Set out the lines from the one containing "This screenshot has" up to and including the one containing "pyautogui.click(x=353, y=130)" as a JSON list of strings, one string per line, omitting blank lines. Leave the pictures out of your answer.

▸ Records:
----

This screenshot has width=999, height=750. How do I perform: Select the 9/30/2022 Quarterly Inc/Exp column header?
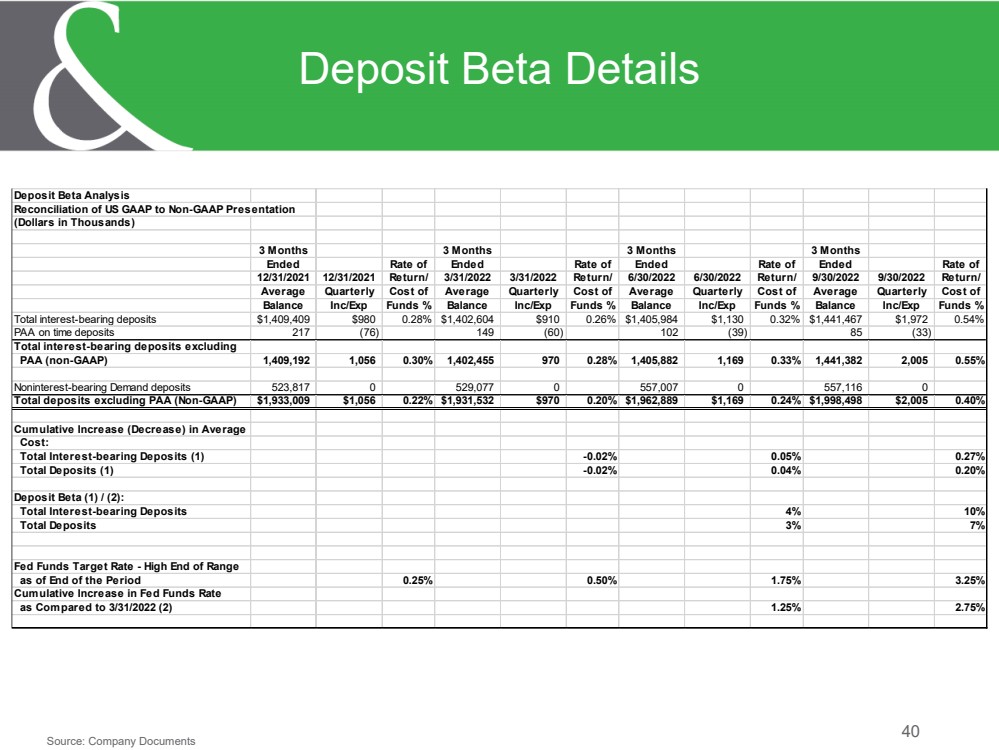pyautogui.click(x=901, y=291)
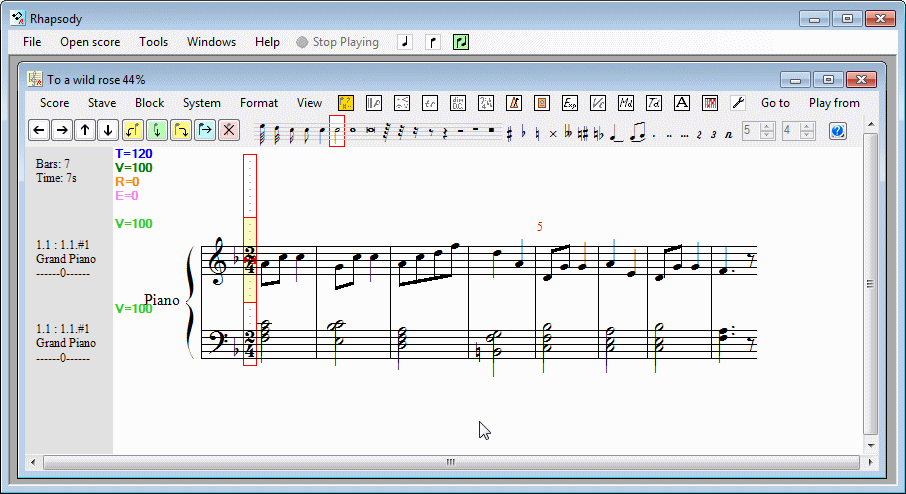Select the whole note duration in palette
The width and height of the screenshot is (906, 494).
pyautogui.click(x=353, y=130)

----

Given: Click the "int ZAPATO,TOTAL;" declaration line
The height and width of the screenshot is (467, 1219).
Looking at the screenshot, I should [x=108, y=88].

----

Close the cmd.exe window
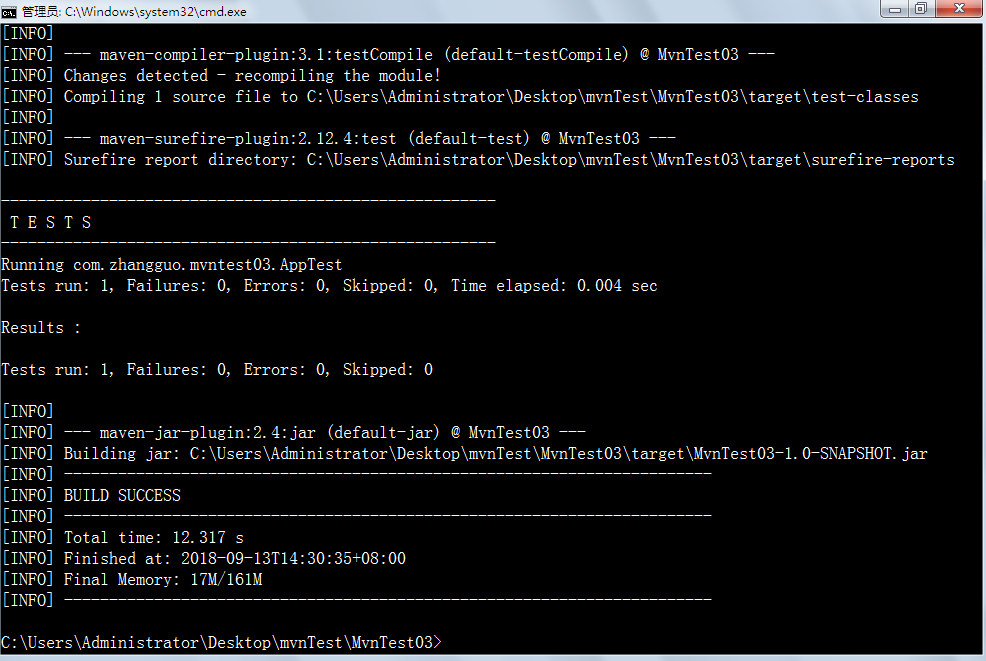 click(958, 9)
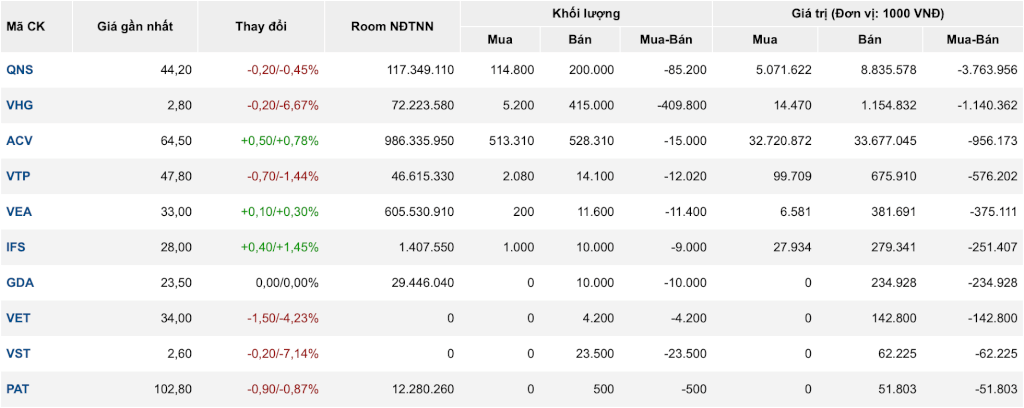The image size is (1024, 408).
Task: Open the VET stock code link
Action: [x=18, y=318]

----

▸ Result for this task:
[
  "This screenshot has width=999, height=750. How do I perform: Select the 9/30/2022 Quarterly Inc/Exp column header?",
  "pyautogui.click(x=901, y=291)",
  "Select the whole note duration in palette",
  "The width and height of the screenshot is (906, 494).",
  "pyautogui.click(x=353, y=130)"
]